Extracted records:
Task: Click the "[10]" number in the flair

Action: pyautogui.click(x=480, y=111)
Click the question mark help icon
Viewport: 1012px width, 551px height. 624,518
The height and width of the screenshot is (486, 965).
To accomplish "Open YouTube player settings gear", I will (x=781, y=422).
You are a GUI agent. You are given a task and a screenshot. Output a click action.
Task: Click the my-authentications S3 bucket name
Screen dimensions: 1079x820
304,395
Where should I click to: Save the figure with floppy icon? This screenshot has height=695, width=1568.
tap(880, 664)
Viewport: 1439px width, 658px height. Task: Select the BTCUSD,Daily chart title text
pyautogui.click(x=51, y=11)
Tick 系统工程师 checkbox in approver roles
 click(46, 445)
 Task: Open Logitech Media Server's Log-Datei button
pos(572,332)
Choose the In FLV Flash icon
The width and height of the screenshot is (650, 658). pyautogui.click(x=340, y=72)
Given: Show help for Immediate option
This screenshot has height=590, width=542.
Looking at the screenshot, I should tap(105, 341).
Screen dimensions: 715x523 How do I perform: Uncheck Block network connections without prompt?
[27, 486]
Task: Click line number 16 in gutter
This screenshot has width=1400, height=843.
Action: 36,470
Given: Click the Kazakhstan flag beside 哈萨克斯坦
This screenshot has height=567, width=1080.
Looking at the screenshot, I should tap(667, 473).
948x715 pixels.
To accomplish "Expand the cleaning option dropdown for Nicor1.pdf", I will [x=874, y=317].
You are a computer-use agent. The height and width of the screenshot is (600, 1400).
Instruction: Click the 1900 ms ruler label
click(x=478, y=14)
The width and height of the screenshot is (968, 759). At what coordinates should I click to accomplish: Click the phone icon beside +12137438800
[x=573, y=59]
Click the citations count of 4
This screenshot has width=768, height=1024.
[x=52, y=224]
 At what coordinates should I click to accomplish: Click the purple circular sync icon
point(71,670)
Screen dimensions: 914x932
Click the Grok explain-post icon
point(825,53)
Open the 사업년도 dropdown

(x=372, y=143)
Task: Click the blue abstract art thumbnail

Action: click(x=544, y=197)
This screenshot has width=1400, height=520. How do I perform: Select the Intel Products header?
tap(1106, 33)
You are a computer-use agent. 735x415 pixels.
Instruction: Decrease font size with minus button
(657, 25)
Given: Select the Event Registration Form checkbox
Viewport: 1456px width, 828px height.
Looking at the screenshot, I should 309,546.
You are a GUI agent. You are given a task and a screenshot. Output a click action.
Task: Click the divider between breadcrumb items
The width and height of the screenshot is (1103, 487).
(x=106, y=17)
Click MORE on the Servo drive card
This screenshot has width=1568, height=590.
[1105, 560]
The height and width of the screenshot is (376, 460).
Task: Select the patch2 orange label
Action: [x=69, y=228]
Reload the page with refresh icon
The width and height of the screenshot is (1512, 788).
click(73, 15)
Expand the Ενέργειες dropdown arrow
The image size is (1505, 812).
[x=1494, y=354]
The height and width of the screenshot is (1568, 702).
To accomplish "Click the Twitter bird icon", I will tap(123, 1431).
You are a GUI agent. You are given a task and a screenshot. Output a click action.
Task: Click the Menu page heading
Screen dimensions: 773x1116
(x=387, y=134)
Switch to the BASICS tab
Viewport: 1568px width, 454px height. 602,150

*Task item*: Output all of the records above exactly as they appear.

*Solution for this task*:
Task: Click the "[10]" number in the flair

Action: pyautogui.click(x=480, y=111)
Click the question mark help icon
Viewport: 1012px width, 551px height. 624,518
The height and width of the screenshot is (486, 965).
To accomplish "Open YouTube player settings gear", I will (x=781, y=422).
You are a GUI agent. You are given a task and a screenshot. Output a click action.
Task: Click the my-authentications S3 bucket name
Screen dimensions: 1079x820
304,395
Where should I click to: Save the figure with floppy icon? This screenshot has height=695, width=1568.
tap(880, 664)
Viewport: 1439px width, 658px height. Task: Select the BTCUSD,Daily chart title text
pyautogui.click(x=51, y=11)
Tick 系统工程师 checkbox in approver roles
 click(46, 445)
 Task: Open Logitech Media Server's Log-Datei button
pos(572,332)
Choose the In FLV Flash icon
The width and height of the screenshot is (650, 658). pyautogui.click(x=340, y=72)
Given: Show help for Immediate option
This screenshot has height=590, width=542.
Looking at the screenshot, I should tap(105, 341).
Screen dimensions: 715x523 How do I perform: Uncheck Block network connections without prompt?
[27, 486]
Task: Click line number 16 in gutter
This screenshot has width=1400, height=843.
Action: 36,470
Given: Click the Kazakhstan flag beside 哈萨克斯坦
This screenshot has height=567, width=1080.
Looking at the screenshot, I should tap(667, 473).
948x715 pixels.
To accomplish "Expand the cleaning option dropdown for Nicor1.pdf", I will [x=874, y=317].
You are a computer-use agent. The height and width of the screenshot is (600, 1400).
Instruction: Click the 1900 ms ruler label
click(x=478, y=14)
The width and height of the screenshot is (968, 759). At what coordinates should I click to accomplish: Click the phone icon beside +12137438800
[x=573, y=59]
Click the citations count of 4
This screenshot has width=768, height=1024.
[x=52, y=224]
 At what coordinates should I click to accomplish: Click the purple circular sync icon
point(71,670)
Screen dimensions: 914x932
Click the Grok explain-post icon
point(825,53)
Open the 사업년도 dropdown

(x=372, y=143)
Task: Click the blue abstract art thumbnail

Action: click(x=544, y=197)
This screenshot has width=1400, height=520. How do I perform: Select the Intel Products header?
tap(1106, 33)
You are a computer-use agent. 735x415 pixels.
Instruction: Decrease font size with minus button
(657, 25)
Given: Select the Event Registration Form checkbox
Viewport: 1456px width, 828px height.
Looking at the screenshot, I should 309,546.
You are a GUI agent. You are given a task and a screenshot. Output a click action.
Task: Click the divider between breadcrumb items
The width and height of the screenshot is (1103, 487).
(x=106, y=17)
Click MORE on the Servo drive card
This screenshot has width=1568, height=590.
[1105, 560]
The height and width of the screenshot is (376, 460).
Task: Select the patch2 orange label
Action: [x=69, y=228]
Reload the page with refresh icon
The width and height of the screenshot is (1512, 788).
click(73, 15)
Expand the Ενέργειες dropdown arrow
The image size is (1505, 812).
[x=1494, y=354]
The height and width of the screenshot is (1568, 702).
To accomplish "Click the Twitter bird icon", I will tap(123, 1431).
You are a GUI agent. You are given a task and a screenshot. Output a click action.
Task: Click the Menu page heading
Screen dimensions: 773x1116
(x=387, y=134)
Switch to the BASICS tab
Viewport: 1568px width, 454px height. 602,150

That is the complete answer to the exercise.